= Ultravox (software) =

Ultravox or Ultravox Media On Demand Server (UltraMODS) is a streaming video project by AOL. The goal of the project is to create a service for routers akin to SHOUTcast, aiming to help the data be handled better, to allow for more efficient handling of more users, and to enable much faster channel changing.

== Marketing ==
Certain streams made available by Shoutcast use Ultravox. AOL Radio has since moved to a non-streaming "beamcast" approach to music listening as of late Summer 2008. CBS Radio stations featured on AOL Radio use a variety of streaming methods not limited to Ultravox.

== Technology ==
This format uses uvox URLs, and can be viewed in Winamp. Nullsoft is reportedly helping AOL create Ultravox. Nullsoft also released Nullsoft Streaming Video, which is streamed through Ultravox software.
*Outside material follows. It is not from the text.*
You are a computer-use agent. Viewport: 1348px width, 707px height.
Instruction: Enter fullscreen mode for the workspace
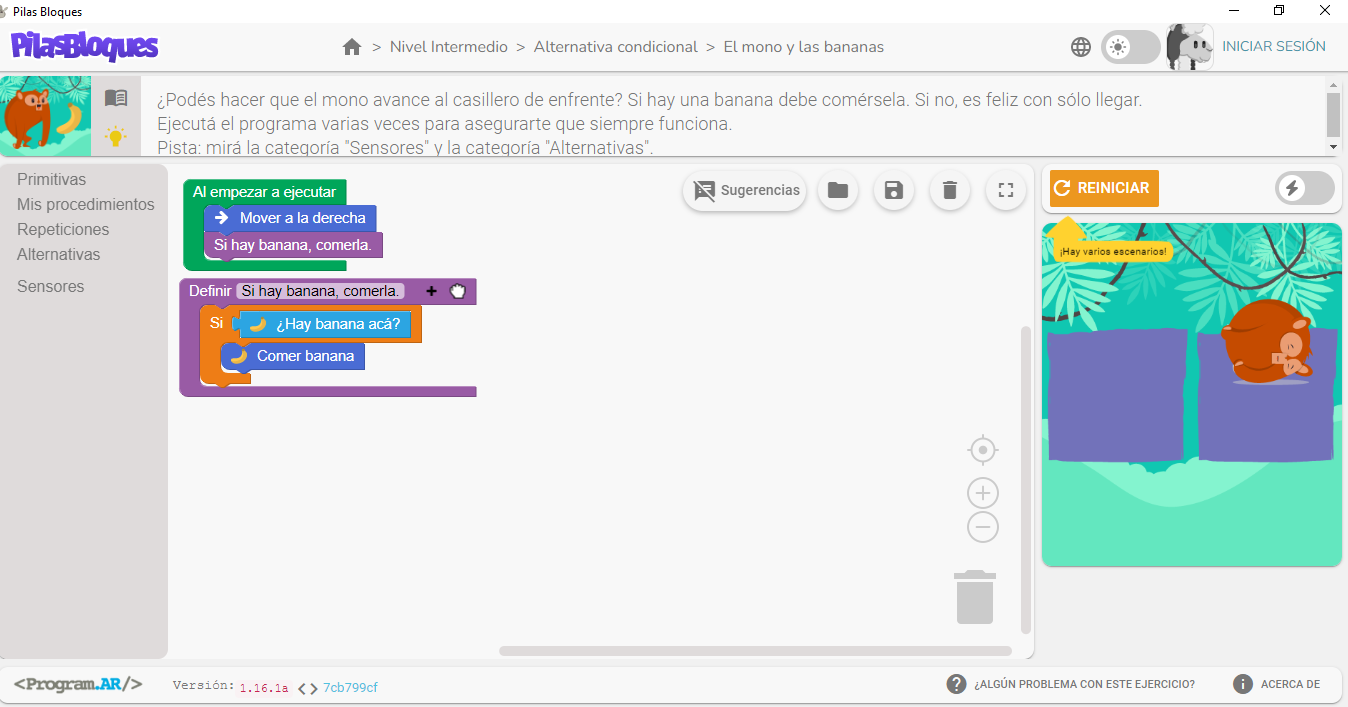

Michael Wise is on the ISMA Board of Directors, and is reported as being actively involved in AOL’s streaming technology planning. In an effort to drive interoperability and lower distribution costs, he and his team are now working to standardize key parts of Ultravox, AOL’s own streaming technology platform.

Ultravox is implemented in servers and in the firmware of certain routers to provide efficient, scalable delivery to hundreds of thousands of customers simultaneously.